Despite his acceptance, food habits are changing
with the times and well travelled people want to experience those same
flavours
back home, which is why western cuisines are also becoming popular,
Jiggs cannot
be convinced about the Punjabi changing his food loyalty.
‘‘Punjabis
love Butter Chicken for its robust quality. Their love for rich, creamy
tomato
gravy is difficult to surpass, which is why this dish - in all its hues
- has become a global favourite,'' says Zorawar Singh, the son of the famous
restaurateur, who now looks after his dad's food business.
When it
comes to catering to the epicurean sensibility, Jiggs painstakingly
calls upon
the original and most laborious recipes, his confession about finding
his way
into hearts.
‘‘Our Butter Chicken recipe is a
sophisticated version.

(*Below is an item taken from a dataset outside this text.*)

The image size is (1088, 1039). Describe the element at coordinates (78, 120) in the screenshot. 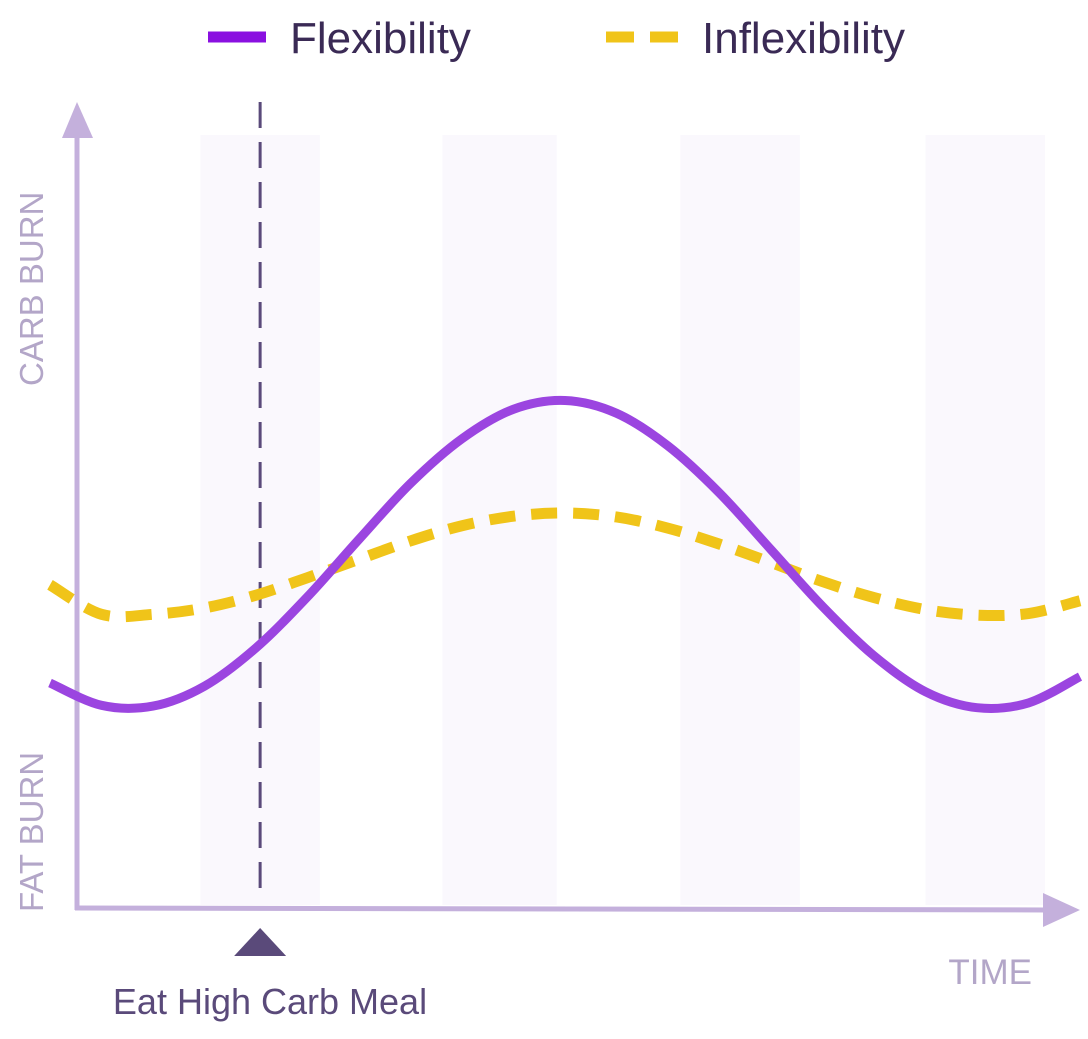

I see `y-axis-arrow` at that location.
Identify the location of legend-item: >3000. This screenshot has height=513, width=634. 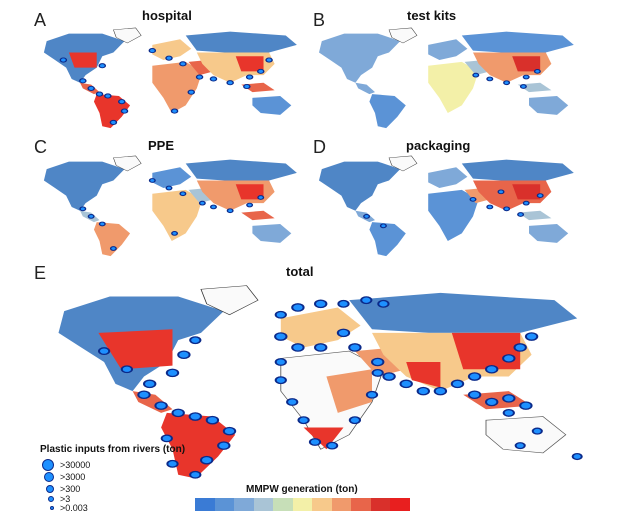
(64, 477).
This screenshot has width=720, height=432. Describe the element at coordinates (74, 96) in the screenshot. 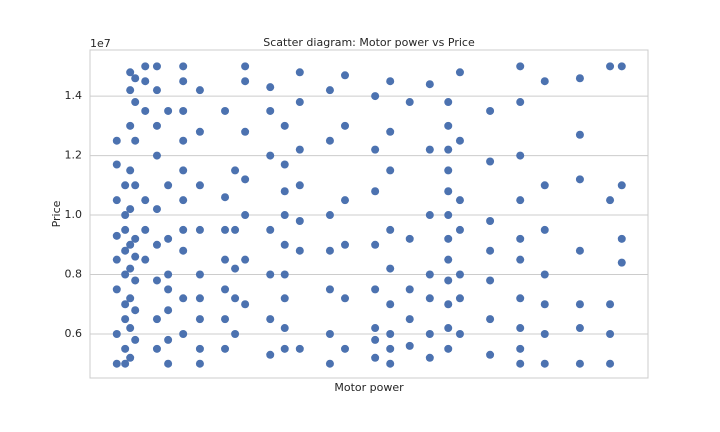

It is produced through an extremely difficult
process
that includes straining the tomato sauce through a conical strainer and
muslin
cloth multiple times till the desired texture and consistency is
achieved. This
process takes several hours. This is reason why our dish is considered
as the
new standard in North Indian cuisine,'' he adds.
While Jiggs
celebrates the piquancy of being a Punjabi and exhibits it in his food,
which he
claims is never static, his opening here is a toast to this region that
gave him
all. ‘‘It was imperative that our restaurant, serving authentic
Punjabi cuisine, be present in the region that gave birth to the
cuisine,'' he
adds.
[Courtesy: The Times of India]
July 10, 2010
Conversation about this article
1: Irvinder Singh Babra (Brampton, Ontario, Canada), July 10, 2010, 4:04 PM.
Congratulations to you, Jiggs Kalra, on your new restaurant. This is a lovely, relaxing outcome of your articles on Punjabi foods and lifestyle in the Illustrated Weekly of India in the '70s. Open one more in Brampton or Hollywood, where Pierce Brosnan has one. I will be eating there shortly! And I must say what Khushwant Singh was doing for young talents like yourself, T. Sher Singh of sikhchic.com is doing in the diaspora. sikhchic tarrka? It can happen!